After labeling these keypoints, the following step is to match them with corresponding points on a reference court image to generate a homography matrix. Using OpenCV, we will then create this transformation matrix with a couple of easy lines of code!
import numpy as np
import cv2# order of the points matters
source = np.array(keypoints) # (n, 2) matrix
goal = np.array(court_coords) # (n, 2) matrix
m, _ = cv2.findHomography(source, goal)
With the homography matrix in hand, we will map any point from our image onto the reference court. For this project, our focus is on the player’s position on the court. To find out this, we take the midpoint at the bottom of every player’s bounding box, using it as their location on the court within the bird’s-eye view.
In summary, this project demonstrates how we will use GroundingDINO’s zero-shot capabilities to trace tennis players without counting on labeled data, transforming complex object detection into actionable player tracking. By tackling key challenges — resembling distinguishing players from other on-court personnel, ensuring consistent tracking across frames, and mapping player movements to a bird’s-eye view of the court — we’ve laid the groundwork for a strong tracking pipeline all without the necessity for explicit labels.
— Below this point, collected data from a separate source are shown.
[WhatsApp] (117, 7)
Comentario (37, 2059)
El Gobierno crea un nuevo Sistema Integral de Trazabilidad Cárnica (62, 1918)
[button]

This approach doesn’t just unlock insights like distance traveled, speed, and positioning but in addition opens the door to deeper match analytics, resembling shot targeting and strategic court coverage. With further refinement, including distilling a YOLO or RT-DETR model from GroundingDINO outputs, we could even develop a real-time tracking system that rivals existing industrial solutions, providing a robust tool for each coaching and fan engagement on the planet of tennis.